Les réglages du peigne – y compris la largeur des espaces entre les lignes, ou « dents » – étaient calibrés à l’aide de l’horloge atomique et pouvaient être ajustés. L’équipe a mené plusieurs expériences et, en observant la lueur caractéristique qui se produit lorsque les atomes de thorium 229 se désintègrent de leur état excité, ils ont utilisé les paramètres pour calculer la fréquence qui contrôle le signal.
Observer la transition pour la première fois « était incroyable », déclare Chuankun Zhang, co-auteur de l'étude et physicien à la JILA. « Nous avons fait des tests toute la nuit pour vérifier si c'était bien le signal que nous recherchions », raconte-t-il.
Forces de base
La particularité du peigne de fréquence est qu'il permet aux physiciens de mesurer la fréquence d'horloge d'une horloge - ici le noyau de thorium 229 - en tant que rapport à une autre fréquence connue, en l'occurrence une horloge atomique. Cela a non seulement permis à l'équipe de déterminer la valeur absolue de la fréquence avec une grande précision, mais a également ouvert des possibilités intéressantes en physique, explique Zhang.

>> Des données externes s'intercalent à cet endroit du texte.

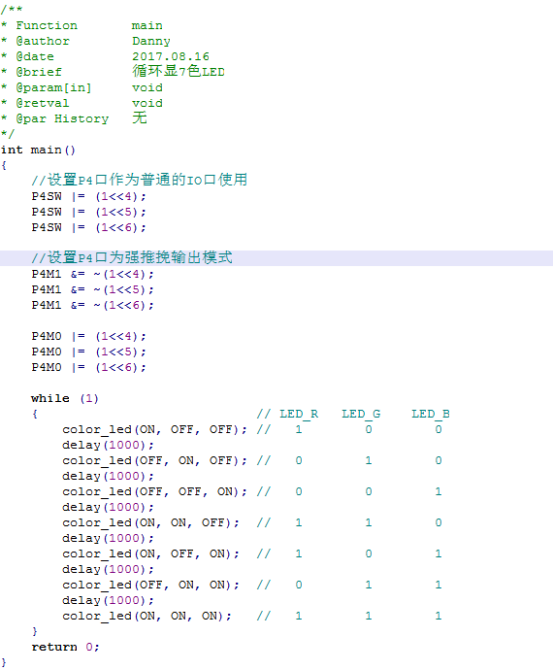Click the @author Danny comment line

86,41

Si la vitesse d'une horloge change au fil du temps par rapport à une autre, cela pourrait indiquer que les facteurs qui déterminent les niveaux d'énergie - tels que la forte force nucléaire ou électromagnétique - dérivent ou fluctuent, explique Fuchs. On pense que certaines formes « légères » de matière noire, qui ont une masse extrêmement faible, ont cet effet, dit-elle.

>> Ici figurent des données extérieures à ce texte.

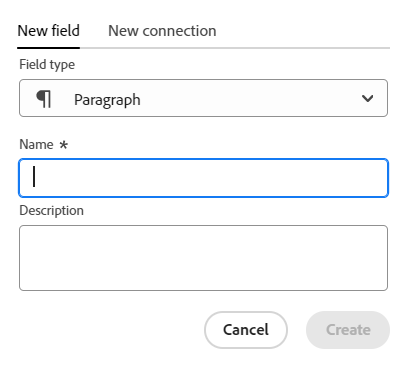412x372 pixels.
Task: Focus the Name input field
Action: click(x=203, y=178)

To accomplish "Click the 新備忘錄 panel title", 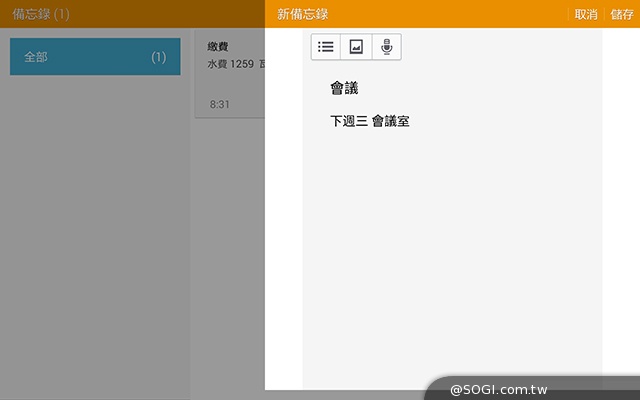I will pos(302,14).
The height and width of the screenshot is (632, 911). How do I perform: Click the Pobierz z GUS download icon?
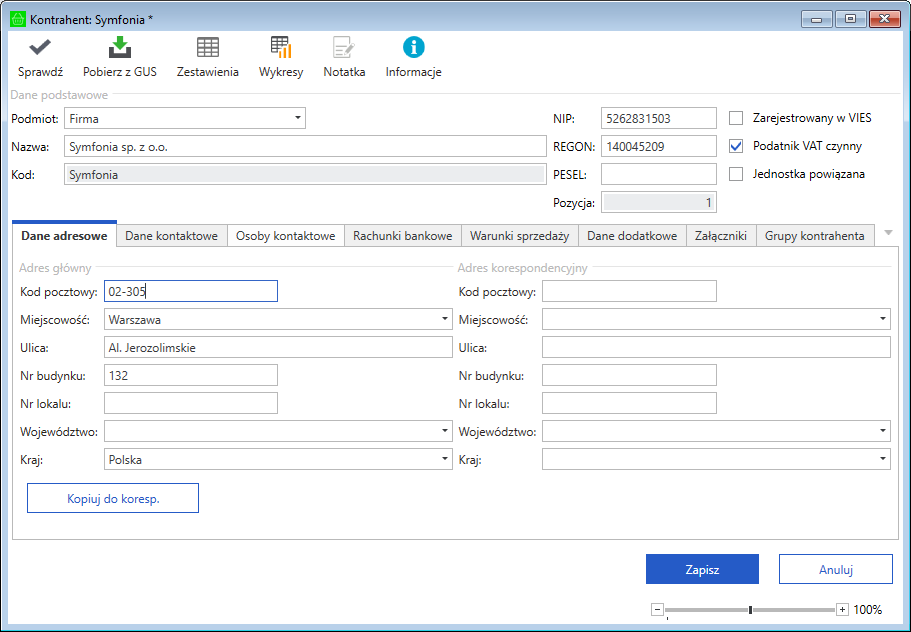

Tout changement de forces serait amplifié par la fréquence de migration vers l’intérieur du noyau, de sorte que les horloges atomiques pourraient potentiellement être environ 100 millions de fois plus sensibles aux effets de ce type de matière noire que les horloges atomiques. Le dernier résultat - qui identifie la fréquence avec une précision de 13 décimales - est déjà suffisamment précis pour affiner les plages d'énergie possibles dans lesquelles la matière claire et noire pourrait exister, explique Fuchs. La physique nucléaire pourrait également bénéficier d’une fréquence de transition plus précise, ce qui pourrait aider les scientifiques à distinguer les différentes formes possibles du noyau du thorium-229.
Mais il reste encore du travail à faire avant que les horloges atomiques puissent surpasser les horloges atomiques, qui sont actuellement précises à 19 décimales près. Les chercheurs étudieront s'il est judicieux de conserver le thorium 229 intégré dans un cristal - un solide est pratique pour fabriquer une montre portable - ou si le confinement d'atomes individuels produirait de meilleurs résultats.
Le système laser doit également être optimisé. "Heureusement, cette technique étonnante a un grand potentiel", déclare Olga Kocharovskaya, physicienne à la Texas A&M University à College Station. Il s’agit d’un « prototype de la source qui sera utilisée dans la future montre », ajoute-t-elle.